A couple years back I gave a talk on researching software history, using “linked list interview questions” as an example topic. Since referring people to a video is less accessible than just writing a blog post, I’ve reproduced the question here.
So why do interviewers like to ask linked list questions? If you ask people, you usually get one of two answers:
- “It tests CS fundamentals.”
- “It tests reasoning through a new problem.”
These answers are contradictory: if you want to know if someone knows CS fundamentals, you don’t want to give them a problem they can trick their way through, and if you want to test reasoning ability, you don’t want to give a problem that they’ve already seen in CS. Two contradictory answers tells me there’s some history involved. My guess is that originally people asked LL questions for a very good reason, and then over time forgot the reason and came up with post-hoc justifications. I’ve seen this happen before. So when did people start asking LL questions, and what were their reasons?
Pinning the when
First step is to figure out when people started asking the question. The first thing I always try is interviewing. People record only a fraction in writing of what they care about, so memories are the richest source of cultural context. Really, the biggest challenge to interviewing is finding people. I assumed LL questions were first asked in the 90’s. There’s enough people from that time on Twitter and I’m lucky enough to have a good Twitter following, so I asked directly:
Did you do a programming interview or interview others in the early 90's? If so, what were the questions like?— Hillel (@hillelogram) May 29, 2019
I then followed up in DMs. What I heard surprised me: to them, linked list questions were done “because they were always done”. I had to go earlier, so set my new target dates on 1970 and 1980.

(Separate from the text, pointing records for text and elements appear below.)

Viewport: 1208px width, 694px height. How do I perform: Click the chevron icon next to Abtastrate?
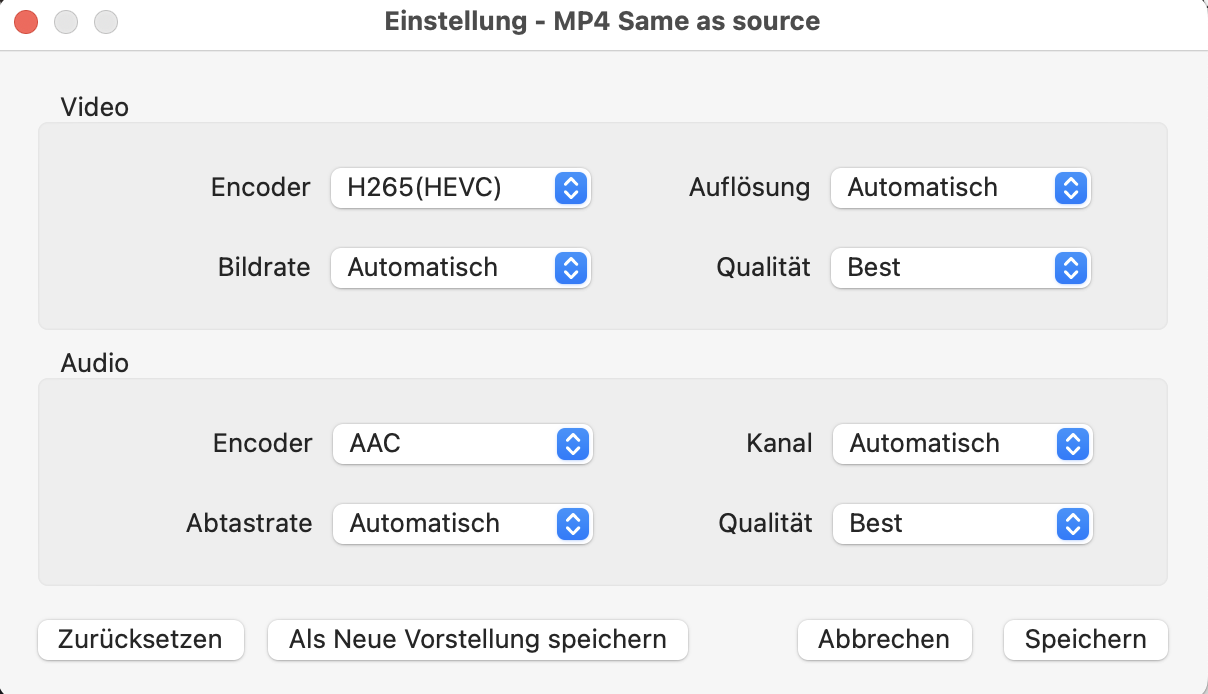click(x=572, y=524)
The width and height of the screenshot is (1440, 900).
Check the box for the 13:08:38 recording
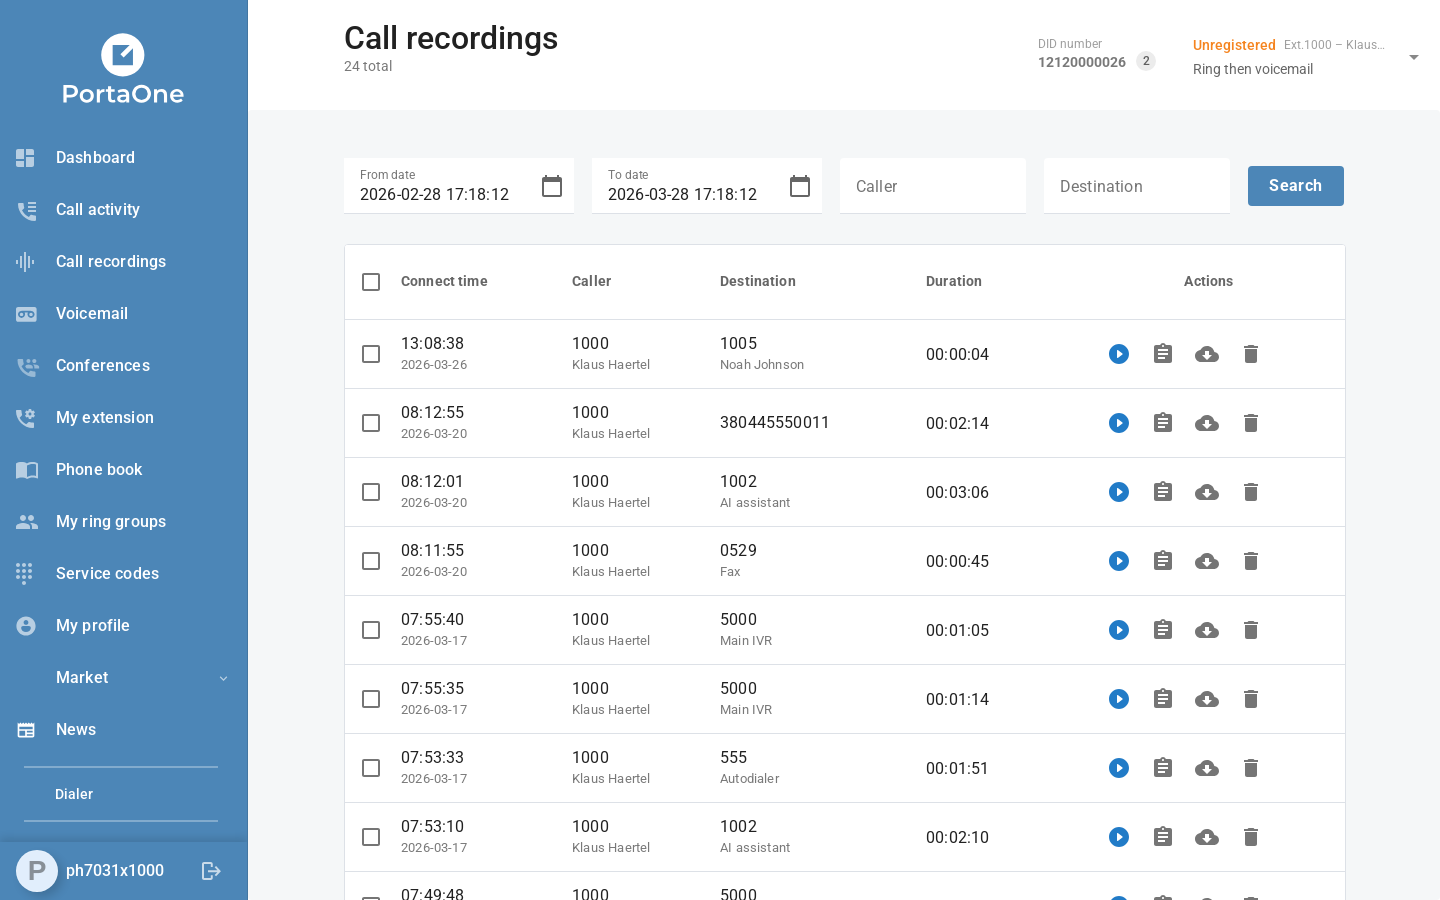(371, 354)
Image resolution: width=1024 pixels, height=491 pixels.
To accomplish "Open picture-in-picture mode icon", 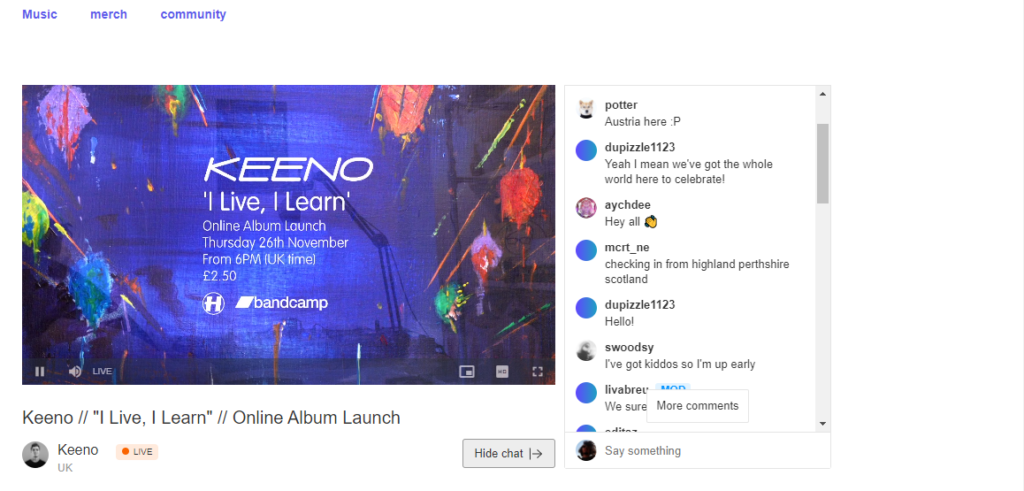I will [x=466, y=372].
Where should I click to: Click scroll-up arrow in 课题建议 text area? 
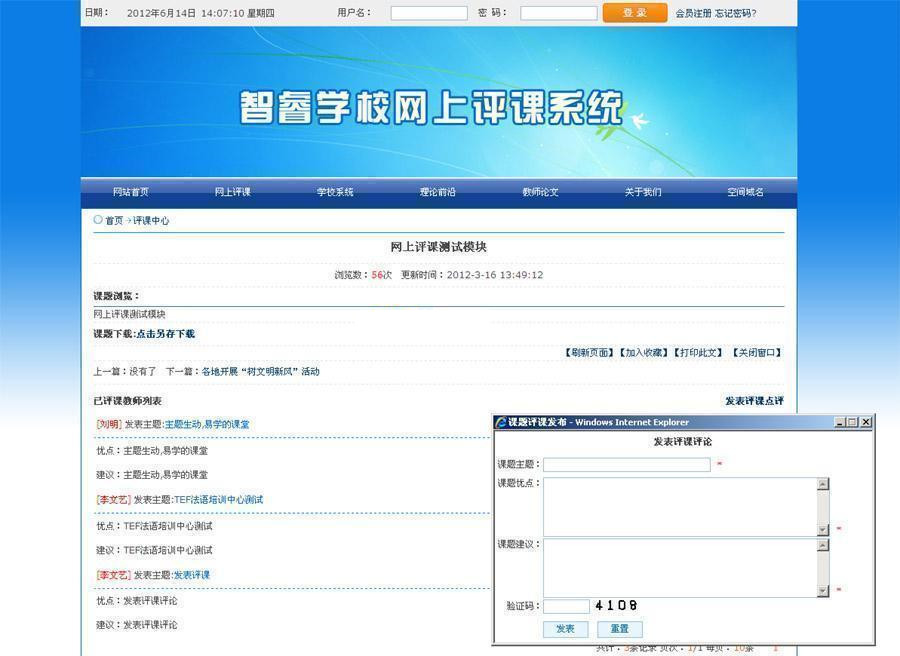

The earlier we go, the harder it is to find people. If you graduated college in 1970 and immediately got your first programming job, then you’d be 73 now. There’s a good chance you’re totally disconnected from the programming scene. Fortunately, the Chicago ACM chapter skews older, and plenty of the attendees are around that age. Based on their memories, LL questions started appearing around the late 70’s to mid 80’s.
They couldn’t tell me the why, though: people’s memories are gonna be fuzzy about interview questions from forty years ago. Eyewitness accounts are great but only took me so far.
Next comes building out the context that of time: what people were trying to do and why. That means examining the cultural artifacts, or the primary sources.
Quick sidebar on evidence. There’s two broad classes of historical evidence:
- Primary Sources: Information directly connected to the topic at hand. Examples: Reddit convos. Code samples. A Kubernetes tutorial. Interviews with people who were there.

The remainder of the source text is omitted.